Therefore, we shall not dwell on the same.
110. Upon analyzing the entire fact situation, the High Court
has held that dancing would be a fundamental right and
cannot be excluded by dubbing the same as res extra
commercium. The State has failed to establish that the
restriction is reasonable or that it is in the interest of
general public. The High Court rightly scrutinized the
impugned legislation in the light of observations of this
Court made in Narendra Kumar (supra), wherein it was
held that greater the restriction, the more the need for
scrutiny. The High Court noticed that in the guise of
regulation, the legislation has imposed a total ban on
dancing in the establishments covered under Section 33A.
The High Court has also concluded that the legislation has
failed to satisfy the doctrine of direct and inevitable effect
Page 112
- 112 - [See: Maneka Gandhi’s case (supra)]. We see no
reason to differ with the conclusions recorded by the High
Court. We agree with Mr. Rohatgi and Dr. Dhawan that
there are already sufficient rules and regulations and
legislation in place which, if efficiently applied, would
control if not eradicate all the dangers to the society
enumerated in the Preamble and Objects and Reasons of
the impugned legislation.
111. The activities of the eating houses, permit rooms and
beer bars are controlled by the following regulations:
A. Bombay Municipal Corporation Act. B. Bombay Police Act, 1951. C. Bombay Prohibition Act, 1949. D. Rules for Licensing and Controlling Places of Public
Entertainment, 1953. E. Rules for Licensing and controlling Places of Public
Amusement other that Cinemas. F. And other orders are passed by the Government from
time to time.
112. The Restaurants/Dance Bar owners also have to obtain
licenses/permissions as listed below:
i. Licence and Registration for eating house under the Bombay Police Act, 1951.
ii. License under the Bombay Shops and Establishment Act, 1948 and the Rules thereunder.
Page 113
- 113 - iii. Eating House license under Sections 394, 412A, 313 of
the Bombay Municipal Corporation Act, 1888. iv. Health License under the Maharashtra Prevention of
Food Adulteration Rules, 1962. v. Health License under the Mumbai Municipal
Corporation Act, 1888 for serving liquor; vi. Performance License under Rules 118 of the
Amusement Rules, 1960 ; vii. Premises license under Rules 109 of the amusement
Rules; viii. License to keep a place of Public Entertainment under
Section 33(1), clause (w) and (y) of the Bombay Police Act, 1951 and the said Entertainment Rules;
ix. FL III License under the Bombay Prohibition Act, 1949 and the Rules 45 of the Bombay Foreign Liquor Rules, 1953 or a Form “E” license under the Special Permits & Licenses Rules for selling or serving IMFL & Beer.

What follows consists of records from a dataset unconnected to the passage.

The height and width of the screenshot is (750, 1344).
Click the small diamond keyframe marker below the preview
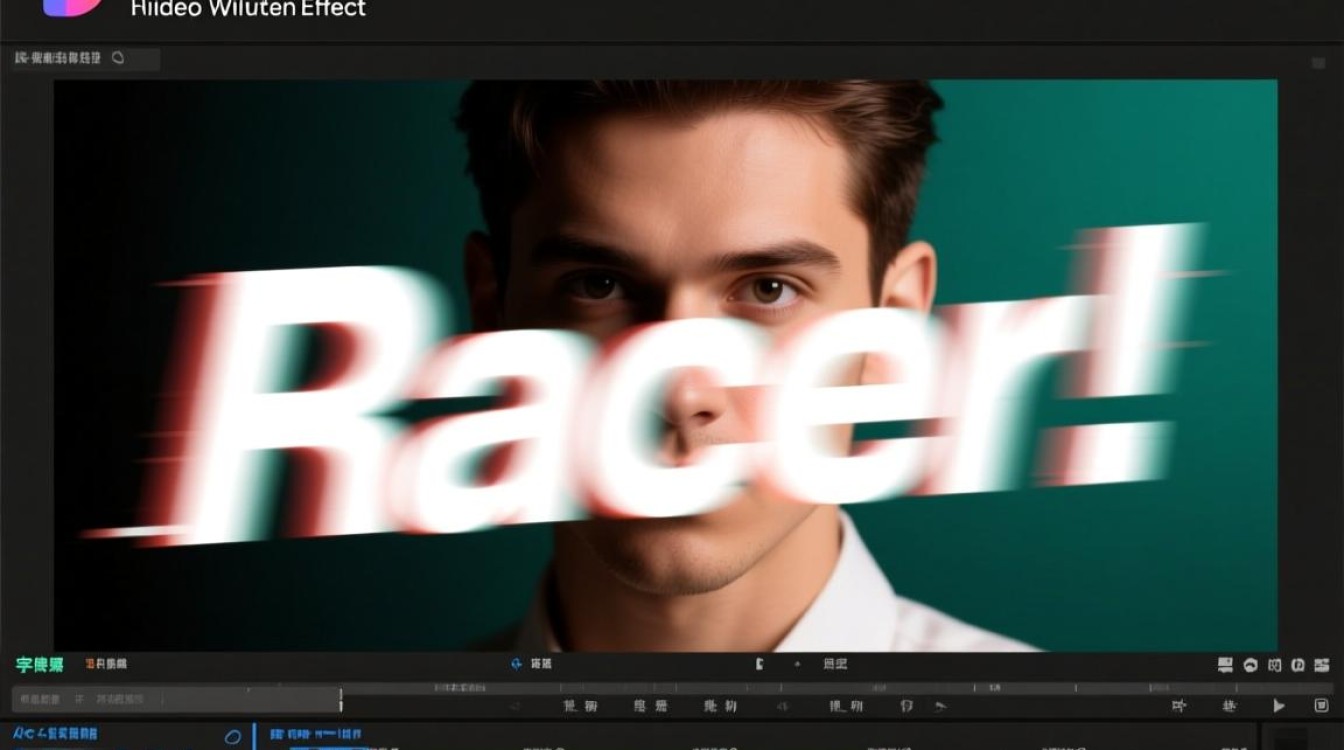tap(797, 664)
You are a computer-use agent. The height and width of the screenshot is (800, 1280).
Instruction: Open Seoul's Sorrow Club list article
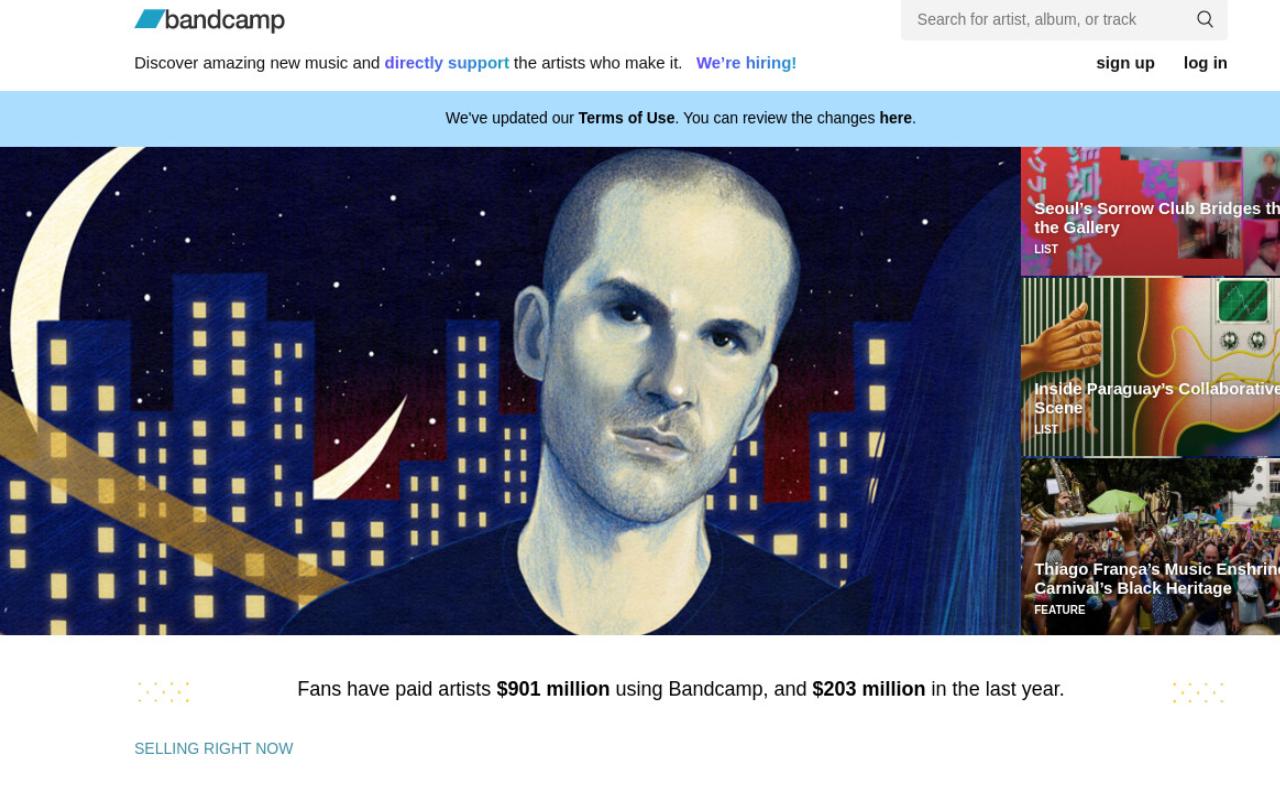coord(1150,211)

x. Suitability certificate under the Amusement Rules.
113. Before any of the licenses are granted, the applicant
has to fulfil the following conditions :
(i) Any application for premises license shall accompanied by the site-plan indicating inter-alia the distance of the site from any religious, educational institution or hospital.
(ii) The distance between the proposed place of amusement and the religious place or hospital or educational institution shall be more than 75 metres.
(iii) The proposed place of amusement shall not have been located in the congested and thickly populated area.
(iv) The proposed site must be located on a road having width of more than 10 metres.
Page 114
- 114 - (v) The owners/partners of the proposed place of
amusement must not have been arrested or detained for anti-social or any such activities or convicted for any such offenses.
(vi) The distance between two machines which are to be installed in the video parlour shall be reflected in the plan.
(vii) No similar place of public amusement exists within a radius of 75 metres. (b) The conditions mentioned in the license shall be observed throughout the period for which the license is granted and if there is a breach of any one of the conditions, the license is likely to be cancelled after following the usual procedure.
114. The aforesaid list, enactments and regulations are
further supplemented with regulations protecting the
dignity of women. The provisions of Bombay Police Act,
1951 and more particularly Section 33(1)(w) of the said
Act empowers the Licensing Authority to frame Rules
‘”licensing or controlling places of public amusement or
entertainment and also for taking necessary steps to
prevent inconvenience to residents or passers-by or for
maintaining public safety and for taking necessary steps in
the interests of public order, decency and morality.”
115. Rules 122 and 123 of the Amusement Rules, 1960 also
prescribe conditions for holding performances.
Page 115
- 115 - “ Rule 122 – Acts prohibited by the holder of a Performance Licence : No person holding a performance Licence under these Rules shall, in the beginning, during any interval or at the end of any performance, or during the course of any performance, exhibition, production, display or staging, permit or himself commit on the stage or any part of the auditorium :-
(a) any profanity or impropriety of language ;
(b) any indecency of dress, dance, movement or gesture;
Similar conditions and restrictions are also prescribed under the Performance Licence :
“The Licensee shall not, at any time before, during the course of or subsequent to any performance, exhibition, production, display or staging, permit or himself commit on the stage or in any part of the auditorium or outside it :
(i) any exhibition or advertisement whether by way of posters or in the newspapers, photographs of nude or scantily dressed women;
(ii) any performance at a place other than the place provided for the purpose;
(iii) any mixing of the cabaret performers with the audience or any physical contact by touch or otherwise with any member of the audience;
(iv) any act specifically prohibited by the rules.”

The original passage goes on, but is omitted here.